Author(s): Botter Gianluca; Porporato Amilcare; Rodriguez-Iturbe Ignazio; Rinaldo Andrea
Linked Author(s): Andrea Rinaldo
Keywords: Stochastic models; Water budget; Soil moisture; Baseflows; Eco-hydrology
Abstract: River basins transforms rainfall into runoff by means of complex eco-hydrological processes operating at different spatial and temporal scales. The pronounced temporal variability of runoff thus reflects the random characters of key environmental conditions (e. g., stochastic meteorologic forcings, heterogeneous transport processes). The influence of spatial and temporal fluctuations of soil moisture on the base flow is investigated in this paper by means of a stochastic framework, where the intermittency of precipitation is handled by modelling the incoming rainfall rates as a marked Poisson process with exponentially distributed intensities.
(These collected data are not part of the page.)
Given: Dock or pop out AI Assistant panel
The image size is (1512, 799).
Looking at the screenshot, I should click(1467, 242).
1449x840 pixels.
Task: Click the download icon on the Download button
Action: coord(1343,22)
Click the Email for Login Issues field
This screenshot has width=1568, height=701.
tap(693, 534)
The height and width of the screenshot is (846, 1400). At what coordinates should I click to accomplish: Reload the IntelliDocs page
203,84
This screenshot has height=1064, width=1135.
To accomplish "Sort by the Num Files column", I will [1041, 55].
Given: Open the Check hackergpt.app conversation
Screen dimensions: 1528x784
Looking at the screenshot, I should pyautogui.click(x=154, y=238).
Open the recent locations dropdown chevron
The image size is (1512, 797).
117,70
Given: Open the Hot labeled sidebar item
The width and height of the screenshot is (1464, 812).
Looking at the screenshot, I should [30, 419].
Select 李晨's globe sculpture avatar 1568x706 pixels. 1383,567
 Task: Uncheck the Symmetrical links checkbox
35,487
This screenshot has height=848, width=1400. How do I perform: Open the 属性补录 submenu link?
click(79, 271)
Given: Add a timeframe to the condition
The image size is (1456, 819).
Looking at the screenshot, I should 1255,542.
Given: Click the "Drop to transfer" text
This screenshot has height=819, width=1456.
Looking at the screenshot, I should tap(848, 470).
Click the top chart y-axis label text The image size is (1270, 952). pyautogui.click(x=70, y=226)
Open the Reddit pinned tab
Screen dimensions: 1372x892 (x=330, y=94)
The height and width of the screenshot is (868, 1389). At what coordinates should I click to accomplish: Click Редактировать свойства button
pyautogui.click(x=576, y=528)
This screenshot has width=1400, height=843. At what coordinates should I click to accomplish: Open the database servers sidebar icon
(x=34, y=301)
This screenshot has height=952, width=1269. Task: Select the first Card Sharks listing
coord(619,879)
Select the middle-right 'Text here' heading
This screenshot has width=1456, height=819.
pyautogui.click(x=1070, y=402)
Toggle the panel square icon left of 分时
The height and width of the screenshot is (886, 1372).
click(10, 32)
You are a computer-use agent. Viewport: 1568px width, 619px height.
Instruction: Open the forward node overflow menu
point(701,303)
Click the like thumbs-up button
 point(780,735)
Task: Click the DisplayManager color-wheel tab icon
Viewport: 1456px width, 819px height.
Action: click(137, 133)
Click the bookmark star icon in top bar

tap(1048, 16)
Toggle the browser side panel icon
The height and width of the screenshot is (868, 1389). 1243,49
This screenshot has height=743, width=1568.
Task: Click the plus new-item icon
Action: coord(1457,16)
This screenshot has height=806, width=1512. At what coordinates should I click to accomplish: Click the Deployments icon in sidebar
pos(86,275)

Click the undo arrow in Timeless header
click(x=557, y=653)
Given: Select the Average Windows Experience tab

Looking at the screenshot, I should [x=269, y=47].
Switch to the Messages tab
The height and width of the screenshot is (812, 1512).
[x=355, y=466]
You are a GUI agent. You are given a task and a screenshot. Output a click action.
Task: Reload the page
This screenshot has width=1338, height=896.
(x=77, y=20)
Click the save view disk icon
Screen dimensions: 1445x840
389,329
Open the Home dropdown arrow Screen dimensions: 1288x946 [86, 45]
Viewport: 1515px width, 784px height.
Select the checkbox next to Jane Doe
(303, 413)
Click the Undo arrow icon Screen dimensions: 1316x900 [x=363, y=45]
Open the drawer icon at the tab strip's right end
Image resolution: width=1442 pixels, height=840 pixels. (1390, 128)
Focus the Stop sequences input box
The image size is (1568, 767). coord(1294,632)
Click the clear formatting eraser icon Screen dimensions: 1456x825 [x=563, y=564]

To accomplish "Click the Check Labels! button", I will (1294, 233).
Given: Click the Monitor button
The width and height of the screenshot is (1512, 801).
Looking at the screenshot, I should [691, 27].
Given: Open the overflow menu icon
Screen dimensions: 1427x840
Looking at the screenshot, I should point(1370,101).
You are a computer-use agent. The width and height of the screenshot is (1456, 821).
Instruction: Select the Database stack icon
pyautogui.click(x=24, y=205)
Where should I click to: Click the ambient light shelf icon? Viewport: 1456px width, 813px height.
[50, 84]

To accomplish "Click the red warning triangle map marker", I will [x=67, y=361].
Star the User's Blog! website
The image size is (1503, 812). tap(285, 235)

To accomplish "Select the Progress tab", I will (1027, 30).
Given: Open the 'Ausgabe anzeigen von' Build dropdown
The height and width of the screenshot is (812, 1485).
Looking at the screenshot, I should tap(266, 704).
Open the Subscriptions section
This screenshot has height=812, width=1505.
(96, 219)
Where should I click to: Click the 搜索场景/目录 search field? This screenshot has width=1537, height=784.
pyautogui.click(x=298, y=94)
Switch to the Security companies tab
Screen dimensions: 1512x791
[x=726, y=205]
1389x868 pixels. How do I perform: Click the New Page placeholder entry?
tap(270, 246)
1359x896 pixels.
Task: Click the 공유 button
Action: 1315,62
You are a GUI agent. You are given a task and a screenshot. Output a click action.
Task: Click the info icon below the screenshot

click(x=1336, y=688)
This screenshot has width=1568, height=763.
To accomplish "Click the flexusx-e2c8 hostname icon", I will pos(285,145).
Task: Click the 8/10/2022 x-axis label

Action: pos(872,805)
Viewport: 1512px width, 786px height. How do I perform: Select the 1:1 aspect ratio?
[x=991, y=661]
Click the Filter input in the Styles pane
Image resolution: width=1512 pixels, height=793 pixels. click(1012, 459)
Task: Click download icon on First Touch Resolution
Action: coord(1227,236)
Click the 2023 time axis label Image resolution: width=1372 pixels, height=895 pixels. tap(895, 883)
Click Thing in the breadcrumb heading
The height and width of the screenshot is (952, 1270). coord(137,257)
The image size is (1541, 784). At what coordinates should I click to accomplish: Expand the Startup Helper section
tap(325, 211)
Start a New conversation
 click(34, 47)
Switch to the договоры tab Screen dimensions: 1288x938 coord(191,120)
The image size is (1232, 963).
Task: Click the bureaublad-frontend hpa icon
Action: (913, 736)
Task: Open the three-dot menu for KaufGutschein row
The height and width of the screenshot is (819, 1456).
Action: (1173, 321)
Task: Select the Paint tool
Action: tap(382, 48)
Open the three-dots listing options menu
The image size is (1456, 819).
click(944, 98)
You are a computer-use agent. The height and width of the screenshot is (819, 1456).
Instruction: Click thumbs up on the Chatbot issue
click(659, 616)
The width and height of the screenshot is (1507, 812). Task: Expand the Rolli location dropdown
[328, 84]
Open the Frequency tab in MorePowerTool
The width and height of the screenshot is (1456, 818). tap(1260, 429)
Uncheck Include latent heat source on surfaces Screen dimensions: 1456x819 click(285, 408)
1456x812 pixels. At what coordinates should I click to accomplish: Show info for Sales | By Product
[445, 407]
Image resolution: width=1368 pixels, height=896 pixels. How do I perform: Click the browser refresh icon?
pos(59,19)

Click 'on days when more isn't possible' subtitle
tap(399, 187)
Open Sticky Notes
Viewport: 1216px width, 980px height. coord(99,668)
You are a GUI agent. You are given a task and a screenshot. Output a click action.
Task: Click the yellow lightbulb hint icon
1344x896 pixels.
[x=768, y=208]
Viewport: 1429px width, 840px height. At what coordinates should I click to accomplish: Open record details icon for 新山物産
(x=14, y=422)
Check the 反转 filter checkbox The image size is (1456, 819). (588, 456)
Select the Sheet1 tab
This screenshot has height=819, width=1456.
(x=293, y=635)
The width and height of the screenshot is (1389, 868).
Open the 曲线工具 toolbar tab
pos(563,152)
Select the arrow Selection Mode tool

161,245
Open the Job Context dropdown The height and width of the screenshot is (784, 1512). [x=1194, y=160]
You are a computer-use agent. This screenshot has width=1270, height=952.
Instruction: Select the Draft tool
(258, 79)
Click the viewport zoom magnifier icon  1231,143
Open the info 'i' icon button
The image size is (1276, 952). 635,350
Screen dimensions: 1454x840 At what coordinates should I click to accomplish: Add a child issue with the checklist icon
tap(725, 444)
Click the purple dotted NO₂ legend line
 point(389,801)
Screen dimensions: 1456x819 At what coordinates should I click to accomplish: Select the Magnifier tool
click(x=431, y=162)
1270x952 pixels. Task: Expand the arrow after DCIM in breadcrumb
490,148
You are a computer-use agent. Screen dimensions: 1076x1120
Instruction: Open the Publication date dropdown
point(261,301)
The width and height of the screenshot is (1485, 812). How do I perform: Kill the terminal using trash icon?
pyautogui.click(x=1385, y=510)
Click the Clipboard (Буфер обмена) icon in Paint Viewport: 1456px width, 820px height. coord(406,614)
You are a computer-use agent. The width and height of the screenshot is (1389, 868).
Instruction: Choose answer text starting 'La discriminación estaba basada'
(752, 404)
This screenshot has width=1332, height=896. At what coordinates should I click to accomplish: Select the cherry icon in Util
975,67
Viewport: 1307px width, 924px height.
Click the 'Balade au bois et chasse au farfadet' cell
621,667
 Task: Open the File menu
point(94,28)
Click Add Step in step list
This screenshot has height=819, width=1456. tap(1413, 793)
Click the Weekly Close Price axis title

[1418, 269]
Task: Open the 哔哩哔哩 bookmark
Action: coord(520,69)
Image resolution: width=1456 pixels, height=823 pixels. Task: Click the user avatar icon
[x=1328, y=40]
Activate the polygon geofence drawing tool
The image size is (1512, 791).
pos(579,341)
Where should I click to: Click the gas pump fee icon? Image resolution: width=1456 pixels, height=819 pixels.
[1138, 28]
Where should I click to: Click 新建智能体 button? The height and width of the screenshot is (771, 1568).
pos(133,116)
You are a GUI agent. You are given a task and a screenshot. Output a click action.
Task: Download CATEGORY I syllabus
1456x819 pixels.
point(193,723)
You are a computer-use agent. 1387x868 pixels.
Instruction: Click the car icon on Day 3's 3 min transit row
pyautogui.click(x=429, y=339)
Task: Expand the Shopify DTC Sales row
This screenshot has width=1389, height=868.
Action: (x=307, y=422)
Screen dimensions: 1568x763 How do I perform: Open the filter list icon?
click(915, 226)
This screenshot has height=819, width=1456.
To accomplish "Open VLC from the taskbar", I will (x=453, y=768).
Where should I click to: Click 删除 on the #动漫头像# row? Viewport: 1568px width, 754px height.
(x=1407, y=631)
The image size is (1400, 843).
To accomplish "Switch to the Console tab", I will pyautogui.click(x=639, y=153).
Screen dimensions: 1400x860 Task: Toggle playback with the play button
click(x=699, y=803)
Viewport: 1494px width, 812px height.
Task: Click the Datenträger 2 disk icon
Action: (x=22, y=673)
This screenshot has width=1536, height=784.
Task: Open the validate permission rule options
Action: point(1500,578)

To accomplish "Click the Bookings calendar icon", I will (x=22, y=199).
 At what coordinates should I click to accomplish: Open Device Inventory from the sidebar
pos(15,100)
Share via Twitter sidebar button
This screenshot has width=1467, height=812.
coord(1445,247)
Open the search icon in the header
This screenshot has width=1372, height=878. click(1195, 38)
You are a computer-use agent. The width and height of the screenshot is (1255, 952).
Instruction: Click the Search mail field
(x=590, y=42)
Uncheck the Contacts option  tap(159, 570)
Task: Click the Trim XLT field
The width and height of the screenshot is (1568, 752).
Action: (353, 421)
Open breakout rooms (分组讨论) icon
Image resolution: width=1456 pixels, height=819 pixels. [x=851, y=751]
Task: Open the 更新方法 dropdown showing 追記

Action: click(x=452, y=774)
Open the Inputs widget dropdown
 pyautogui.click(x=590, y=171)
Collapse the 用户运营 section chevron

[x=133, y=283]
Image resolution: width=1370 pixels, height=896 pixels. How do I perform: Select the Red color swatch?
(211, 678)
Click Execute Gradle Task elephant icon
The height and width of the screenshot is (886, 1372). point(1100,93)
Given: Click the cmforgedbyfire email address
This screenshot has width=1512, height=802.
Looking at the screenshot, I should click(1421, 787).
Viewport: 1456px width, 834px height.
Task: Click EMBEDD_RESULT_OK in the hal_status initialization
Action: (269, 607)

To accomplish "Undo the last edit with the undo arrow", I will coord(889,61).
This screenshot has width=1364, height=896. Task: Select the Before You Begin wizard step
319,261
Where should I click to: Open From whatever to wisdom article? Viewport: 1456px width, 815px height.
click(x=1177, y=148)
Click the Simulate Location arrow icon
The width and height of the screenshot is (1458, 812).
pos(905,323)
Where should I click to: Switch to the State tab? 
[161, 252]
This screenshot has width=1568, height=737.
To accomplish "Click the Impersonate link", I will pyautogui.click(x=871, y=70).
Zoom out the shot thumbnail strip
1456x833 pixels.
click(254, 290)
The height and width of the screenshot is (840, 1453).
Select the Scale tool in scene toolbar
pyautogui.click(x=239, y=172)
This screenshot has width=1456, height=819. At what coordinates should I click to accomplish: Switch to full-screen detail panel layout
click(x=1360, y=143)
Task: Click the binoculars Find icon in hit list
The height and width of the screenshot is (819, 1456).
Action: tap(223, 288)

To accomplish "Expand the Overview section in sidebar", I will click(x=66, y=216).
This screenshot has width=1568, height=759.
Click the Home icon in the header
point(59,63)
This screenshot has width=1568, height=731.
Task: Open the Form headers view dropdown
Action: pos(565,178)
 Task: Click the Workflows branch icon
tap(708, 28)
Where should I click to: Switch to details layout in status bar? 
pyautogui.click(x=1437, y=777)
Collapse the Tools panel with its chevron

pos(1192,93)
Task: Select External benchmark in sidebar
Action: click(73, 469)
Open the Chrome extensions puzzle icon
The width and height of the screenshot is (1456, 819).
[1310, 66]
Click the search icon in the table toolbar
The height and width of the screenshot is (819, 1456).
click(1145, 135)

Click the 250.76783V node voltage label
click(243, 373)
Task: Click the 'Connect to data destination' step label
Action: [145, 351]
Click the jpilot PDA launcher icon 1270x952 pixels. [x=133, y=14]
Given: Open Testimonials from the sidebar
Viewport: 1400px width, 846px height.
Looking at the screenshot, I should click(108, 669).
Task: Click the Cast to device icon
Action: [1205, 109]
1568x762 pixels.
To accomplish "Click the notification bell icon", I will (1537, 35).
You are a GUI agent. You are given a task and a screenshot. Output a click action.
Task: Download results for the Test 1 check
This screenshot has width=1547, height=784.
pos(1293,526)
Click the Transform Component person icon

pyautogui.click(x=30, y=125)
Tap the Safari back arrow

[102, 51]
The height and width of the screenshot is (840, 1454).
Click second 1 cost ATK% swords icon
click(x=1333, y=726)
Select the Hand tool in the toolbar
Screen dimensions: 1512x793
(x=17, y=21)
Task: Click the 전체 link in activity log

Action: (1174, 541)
The probability distribution function (pdf) of the base flow and/or its moment generating function are derived by coupling a stochastic description of soil moisture dynamics with a simplified flow model based on the formulation of transport via the residence time distribution. Exact solutions are here achieved in a simplified, lumped framework where the basin is characterized by spatially averaged soil, vegetation and transport properties. In particular, we investigate in this note the case of negligible surface runoff, which corresponds to neglect the upper bound of the infiltration rates due to the finite soil storage capacity. The probability density function (pdf) of the slow components of runoff (i. e., of the base flows) is shown to be Gamma distribution, whose shape is chiefly controlled by the ratio between the runoff frequency and the inverse of the mean residence time of subsurface flow. The framework developed allows one to link the probabilistic structure of the slow component of runoff (i. e., base flow) with relatively simple (pluviometric, soil, vegetation and geomorphologic) macroscopic parameters with a clear physical meaning. The framework developed can also include the effect of heterogeneity of soil, vegetation and morphological features and is deemed to have relevant implications for the eco-hydrology of fluvial systems and for drought prediction in ungauged basins.